The programme of work was led by the National Perinatal Epidemiology Unit and funded by the NIHR Service Delivery and Organisation Programme and the Department of Health Policy Research Programme. This article draws on a Research Digest (Service Delivery and Organisation [SDO] Network, 2012) and range of papers and reports published by the Birthplace Collaborating Group.

Birthplace combines the Evaluation of Maternity Units in England study funded in 2006 by the National Institute for Health Research Service Delivery and Organisation (NIHR SDO) programme, and the Birth at Home in England study funded in 2007 by the Department of Health Policy Research Programme (DH PRP). From January 2012, the NIHR SDO programme merged with the NIHR Health Services Research program to establish the new NIHR Health Services and Delivery Research (NIHR HS&DR) program. The views and opinions expressed by the authors do not necessarily reflect those of the HS&DR program, NIHR, NHS, DH PRP, or the Department of Health.

Biography

JANE SANDALL has a clinical background in midwifery and is trained as a social scientist. She leads the Maternal Health Services and Policy Research Group in King’s Health Partners Women’s Health Academic Centre. Her research on safety and quality improvement looks at both the translation of novel technologies into health care and innovative ways of organizing services differently to bridge “gaps” in care. Topics include “escalation” of care, implementation of surgical and e-health innovations, organizational and safety cultures in A and E and maternity, and the contribution of patients and families to safety. For the NIHR funded Birthplace in England research programme, she led case studies of how four high performing Trusts deliver safe and high-quality care.

APPENDIX

Alongside midwifery unit (AMU): These are co-located units that are in the same building or on the same site as an obstetric unit, again for low-risk women where midwives are lead professionals. Transfers to obstetric units are usually by wheelchair or by trolley/bed.

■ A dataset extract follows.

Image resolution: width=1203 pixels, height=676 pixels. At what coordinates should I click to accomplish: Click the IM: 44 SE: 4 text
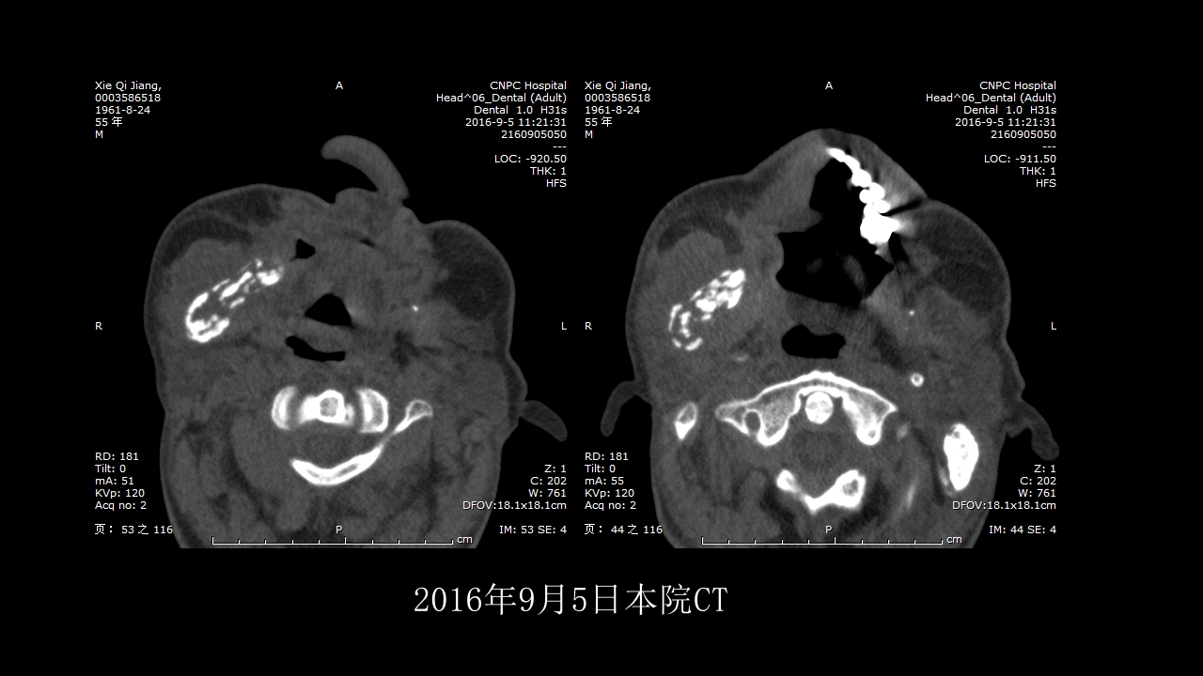(1023, 530)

Freestanding midwifery unit (FMU): Sometimes called birth centers, these are led by midwives for low-risk women (sometimes with input from general practitioners). These units are geographically separate from hospital obstetric or consultant-led units. Transfer will normally involve a car or an ambulance.

Home-birth services: Labor care provided at home by community midwives.

Low-risk women: As defined in NICE guidelines for intrapartum care, excludes women at higher risk of complications, such as those with preexisting conditions, for example diabetes or preeclampsia or multiple pregnancies.

Obstetric unit (OU): Hospital-based care provided by a team with obstetricians taking responsibility for high-risk women and midwives taking responsibility for low-risk women (but caring for all women admitted). A full range of medical services should be available 24/7.